An Investment Intermediary needs a Central Bank of Ireland authorisation to advise on and sell most investment products which are called regulated products. Intermediaries can still advise on and sell other products called unregulated products.
The following products are regulated and require authorisation under the Investment Intermediaries Act and/or the Insurance Mediation Regulations: Insurance policies, PRSAs, tracker bonds, deposits, shares listed on a stock exchange and collective investment funds such as ETFs, unit trusts and UCITS.
Firms advising on shares and bonds not listed on a stock exchange which can be transferred from one investor to another, CFDs and options, future, swaps and other derivatives must have a MIFID authorisation.
Unregulated products require no authorisation and they are shares and bonds issued by private companies which are not listed on a stock exchange and cannot be transferred from one individual to another.

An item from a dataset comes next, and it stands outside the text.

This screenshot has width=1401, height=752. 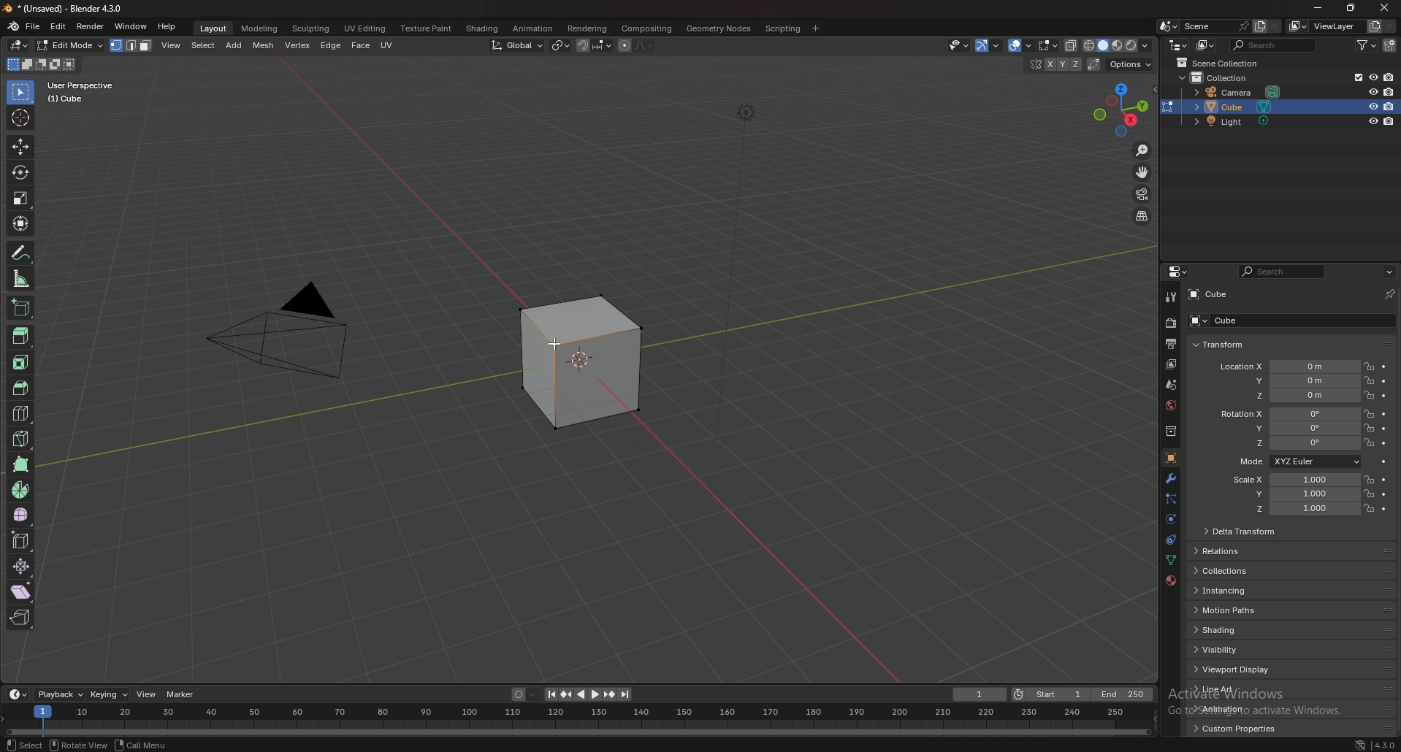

Investors considering investing in unregulated products should be aware that unregulated services are not subject to regulation by the Central Bank of Ireland. The main issue here is the advisor is not subject to the Consumer Protection Code [CPC]. The CPC imposes provisions on the advisor such as ‘Knowing the Customer’ and the ‘Suitability of the Product’. In practice, most advisors will follow CPC rules when dealing with customers.
Investors in unregulated products are not covered by the Investor Compensation Scheme. This scheme provides redress of up to €20,000 currently, where a client’s investment is lost because of the financial failure of a regulated firm that held the client’s funds.
Investors in unregulated investments will be covered by the Financial Ombudsman scheme in relation to the provision of investment advice given to them because this service is classified as a ‘financial service’.
Unlike regulated products, advisors are not required to hold Professional Indemnity Insurance [PI] in place for the provision of unregulated services. Before engaging an advisor on unregulated products, you should check if that advisor has extended their PI insurance to cover unregulated products.
Advisors are not required to disclose their commissions and fees arising from the sale of unregulated products.